M3.F.LE.A: Construct and compare linear, quadratic, and exponential models and solve problems.
M3.F.LE.A.1: Observe using graphs and tables that a quantity increasing exponentially eventually exceeds a quantity increasing linearly, quadratically, or (more generally) as a polynomial function.
M3.F.LE.A.2: For exponential models, express as a logarithm the solution to ab to the ct power = d where a, c, and d are numbers and the base b is 2, 10, or e; evaluate the logarithm using technology.
M3.F.TF.A: Extend the domain of trigonometric functions using the unit circle.
M3.F.TF.A.1: Understand and use radian measure of an angle.
M3.F.TF.A.1.b: Use the unit circle to find sin theta, cos theta, and tan theta when theta is a commonly recognized angle between 0 and 2pi.
M3.F.TF.A.2: Explain how the unit circle in the coordinate plane enables the extension of trigonometric functions to all real numbers, interpreted as radian measures of angles traversed counterclockwise around the unit circle.
M3.F.TF.B: Prove and apply trigonometric identities.
M3.F.TF.B.3: Know and use trigonometric identities to find values of trig functions.
M3.F.TF.B.3.b: Given the quadrant of the angle, use the identity sin² theta + cos² theta = 1 to find sin theta given cos theta, or vice versa.
M3.G.CO.A: Make geometric constructions.
M3.G.CO.A.1: Make formal geometric constructions with a variety of tools and methods (compass and straightedge, string, reflective devices, paper folding, dynamic geometric software, etc.).
M3.G.C.A: Understand and apply theorems about circles.
M3.G.C.A.2: Identify and describe relationships among inscribed angles, radii, and chords.
M3.G.C.A.3: Construct the incenter and circumcenter of a triangle and use their properties to solve problems in context.
M3.G.GPE.A: Translate between the geometric description and the equation for a circle.
M3.G.GPE.A.1: Know and write the equation of a circle of given center and radius using the Pythagorean Theorem.
M3.S.ID.A: Summarize, represent, and interpret data on a single count or measurement variable.
M3.S.ID.A.1: Use the mean and standard deviation of a data set to fit it to a normal distribution and to estimate population percentages using the Empirical Rule.
M3.S.ID.B: Summarize, represent, and interpret data on two categorical and quantitative variables.
M3.S.ID.B.2: Represent data on two quantitative variables on a scatter plot, and describe how the variables are related.
M3.S.ID.B.2.a: Fit a function to the data; use functions fitted to data to solve problems in the context of the data.

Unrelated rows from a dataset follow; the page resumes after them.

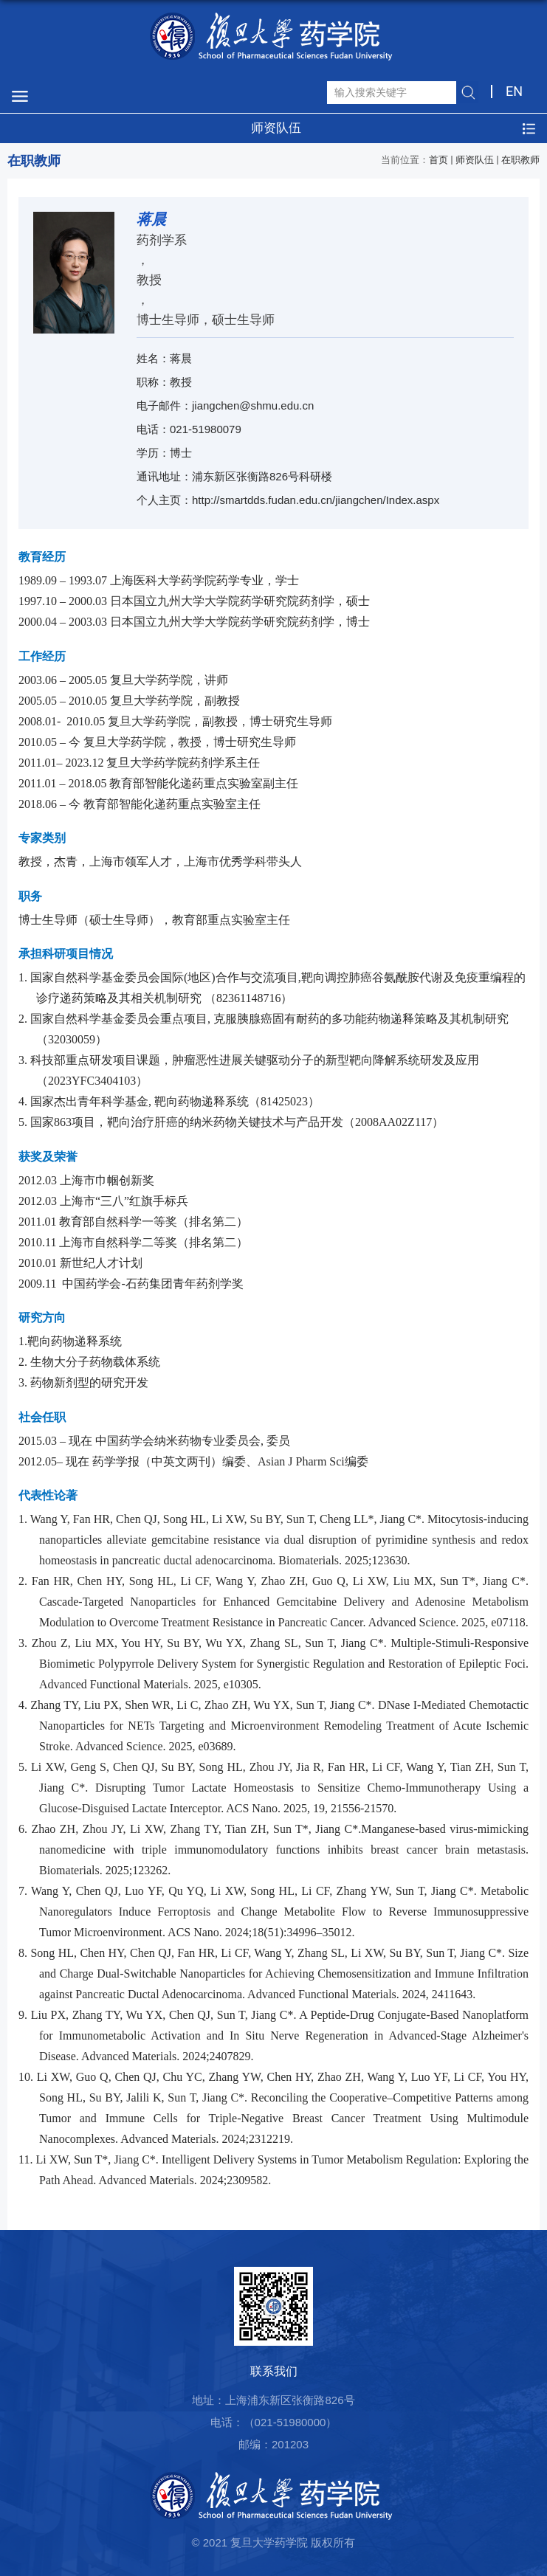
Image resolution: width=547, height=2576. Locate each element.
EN (514, 91)
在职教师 (520, 159)
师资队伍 (474, 159)
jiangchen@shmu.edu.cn (253, 405)
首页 (438, 159)
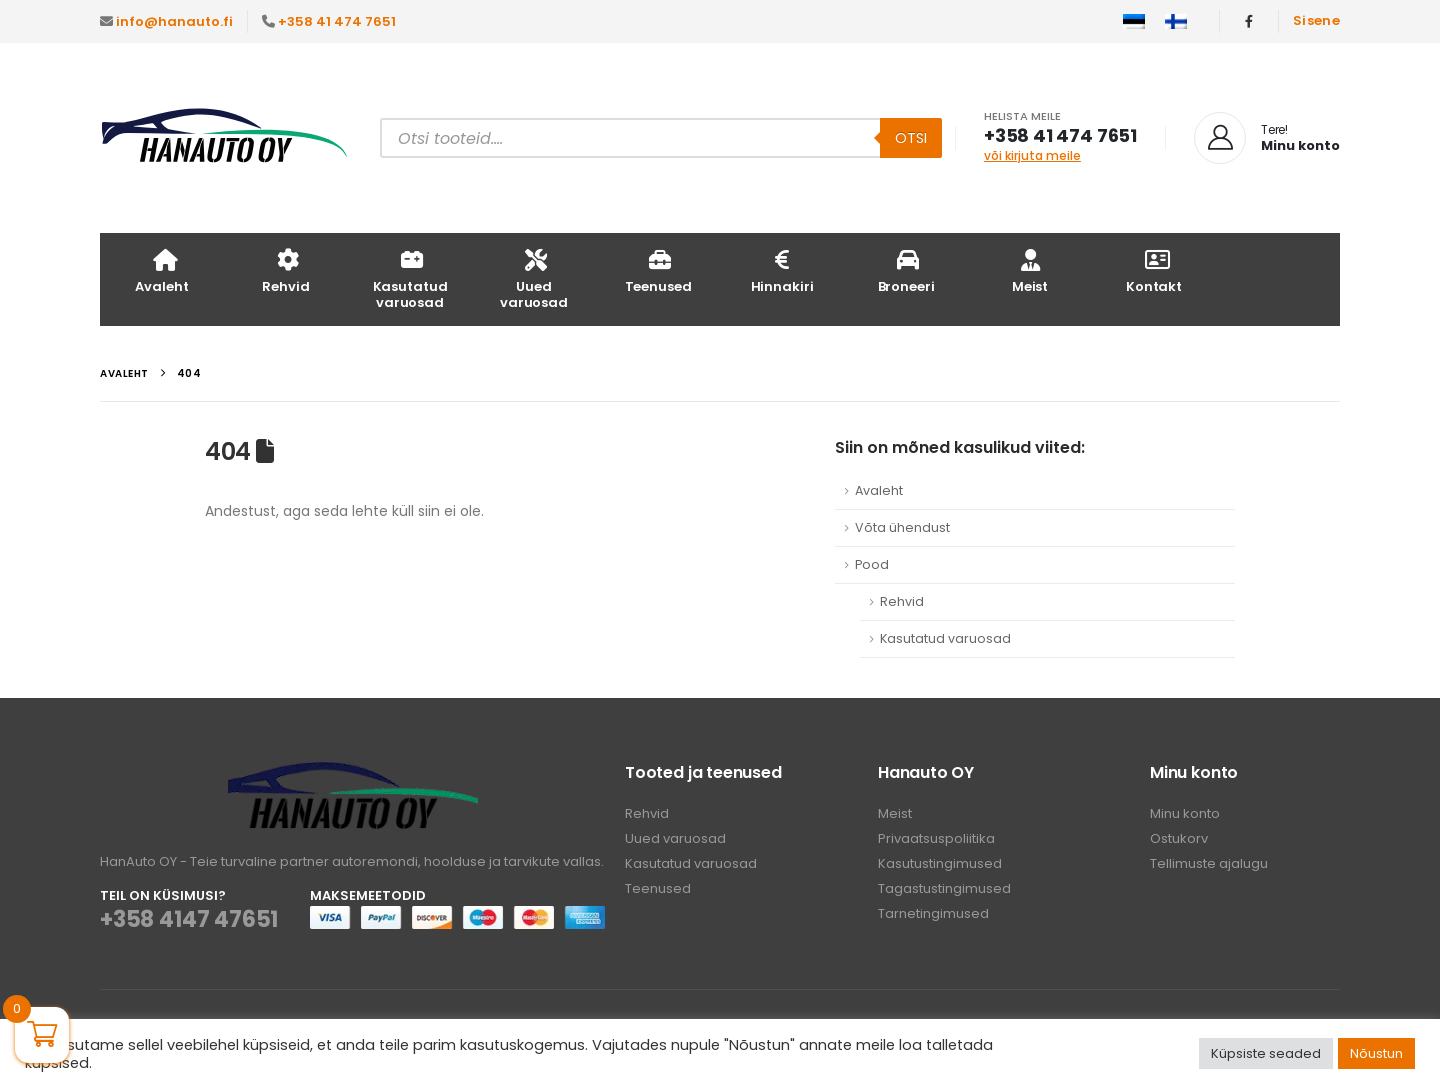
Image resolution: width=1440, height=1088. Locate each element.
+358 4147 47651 (189, 919)
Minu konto (1185, 813)
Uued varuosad (534, 278)
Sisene (1316, 20)
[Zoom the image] (353, 773)
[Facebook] (1249, 21)
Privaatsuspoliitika (936, 838)
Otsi (911, 138)
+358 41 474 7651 (337, 21)
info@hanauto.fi (174, 21)
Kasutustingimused (940, 863)
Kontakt (1154, 270)
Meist (1030, 270)
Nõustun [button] (1376, 1053)
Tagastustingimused (944, 888)
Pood (872, 564)
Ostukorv (1179, 838)
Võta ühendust (902, 527)
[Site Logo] (225, 138)
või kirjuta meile (1032, 155)
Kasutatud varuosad (410, 278)
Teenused (658, 270)
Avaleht (161, 270)
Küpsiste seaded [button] (1266, 1053)
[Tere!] (1267, 138)
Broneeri (906, 270)
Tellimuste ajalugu (1209, 863)
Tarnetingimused (933, 913)
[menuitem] (1134, 22)
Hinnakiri (782, 270)
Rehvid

Use given functions or choose a function suggested by the context.
M3.S.ID.B.2.b: Fit a linear function for a scatter plot that suggests a linear association.

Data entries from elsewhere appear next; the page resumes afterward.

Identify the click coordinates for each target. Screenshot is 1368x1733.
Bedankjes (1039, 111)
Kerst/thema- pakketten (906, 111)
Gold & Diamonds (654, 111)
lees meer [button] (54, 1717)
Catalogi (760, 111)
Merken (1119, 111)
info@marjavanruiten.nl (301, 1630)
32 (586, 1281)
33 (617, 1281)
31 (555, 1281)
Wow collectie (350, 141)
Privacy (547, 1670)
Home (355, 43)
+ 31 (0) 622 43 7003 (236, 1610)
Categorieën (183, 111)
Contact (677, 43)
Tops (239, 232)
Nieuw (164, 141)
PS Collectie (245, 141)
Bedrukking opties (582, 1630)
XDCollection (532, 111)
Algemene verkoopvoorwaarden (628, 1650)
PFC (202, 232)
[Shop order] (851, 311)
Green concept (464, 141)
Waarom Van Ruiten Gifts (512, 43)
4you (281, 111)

M3.S.IC.A: Make inferences and justify conclusions from sample surveys, experiments, and observational studies.
M3.S.IC.A.1: Recognize the purposes of and differences among sample surveys, experiments, and observational studies; explain how randomization relates to each.
M3.S.IC.A.2: Use data from a sample survey to estimate a population mean or proportion; use a given margin of error to solve a problem in context.